El presidente de la Generalitat Valenciana, Juanfran Pérez Llorca, ha reafirmado el compromiso inquebrantable de su Ejecutivo con el mantenimiento de la central nuclear de Cofrentes más allá del año 2030. Durante una visita institucional a las instalaciones, en la que estuvo acompañado por el vicepresidente tercero y conseller de Medio Ambiente, Vicente Martínez Mus, y el CEO de Iberdrola España, Mario Ruiz-Tagle, el jefe del Consell calificó la planta como una infraestructura estratégica vital que actualmente genera el 52% de la electricidad de la región.
Pérez Llorca subrayó que el cierre programado por el Gobierno central responde exclusivamente a criterios ideológicos y supone una grave irresponsabilidad, ya que pone en riesgo la competitividad de más de 12.000 empresas industriales y la estabilidad de casi medio millón de empleos, entre directos e indirectos, que dependen de un suministro eléctrico seguro y asequible. En este sentido, la defensa de la soberanía energética valenciana se ha convertido en uno de los pilares de la gestión de Pérez Llorca, quien instó al Ministerio a aplicar el «sentido común» para garantizar que una instalación con los niveles de seguridad de Cofrentes siga operativa.
El mandatario valenciano lamentó la incoherencia de las políticas estatales, recordando que mientras la Unión Europea está redoblando su apuesta por la energía nuclear como tecnología de transición, el Gobierno de España persiste en una hoja de ruta que obligaría a depender en mayor medida del gas y elevaría las emisiones de CO2. En este sentido, el presidente criticó la postura de la comisaria europea Teresa Ribera, reprochándole que ahora respalde la construcción de nuevas plantas en el continente tras haber impulsado el desmantelamiento de la central valenciana durante su etapa como ministra de Transición Ecológica.

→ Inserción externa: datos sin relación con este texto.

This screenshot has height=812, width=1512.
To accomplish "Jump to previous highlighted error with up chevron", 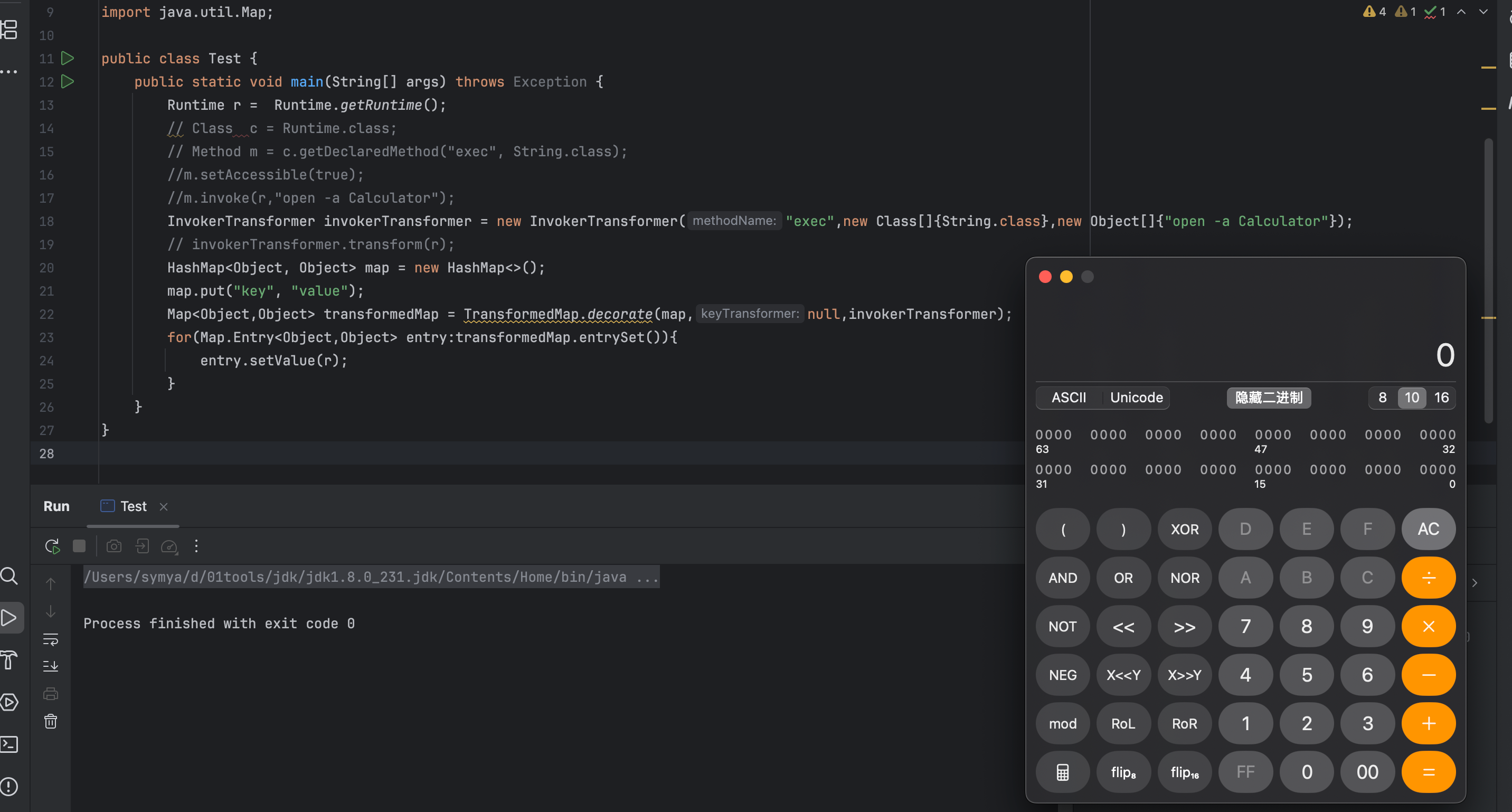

Eficiencia y agilidad administrativa
Más allá de la política energética, el jefe del Consell aprovechó su comparecencia para anunciar un hito significativo en la gestión pública con el desbloqueo de 8.000 expedientes de acceso a suministro eléctrico que permanecían paralizados en la provincia de Valencia desde el año 2020. Esta medida, que beneficia directamente a nuevas promociones de viviendas y proyectos empresariales, se enmarca en el segundo plan de simplificación administrativa impulsado por la Generalitat bajo el lema de una administración más eficiente y próxima al ciudadano. Pérez Llorca defendió que la agilización de estos trámites es fundamental para atraer inversiones y fomentar el crecimiento económico, exigiendo al Ejecutivo central que siga el ejemplo autonómico y elimine las trabas burocráticas que lastran el desarrollo de infraestructuras críticas en todo el territorio nacional.
Para el Gobierno valenciano, prolongar la vida útil de la central de Cofrentes no solo refuerza el sistema eléctrico, sino que es una condición indispensable para una transición energética ordenada hacia un modelo basado en renovables que cuente con el respaldo estable de la energía nuclear. El presidente reiteró que su gabinete no pondrá más obstáculos económicos a la instalación, manteniendo la suspensión de tasas autonómicas que encarecían innecesariamente la factura de la luz. Con esta estrategia, el Consell busca consolidar a la Comunitat Valenciana como un referente de estabilidad y autonomía energética, evitando que las decisiones políticas externas comprometan el futuro de un tejido industrial que es el motor de la economía regional.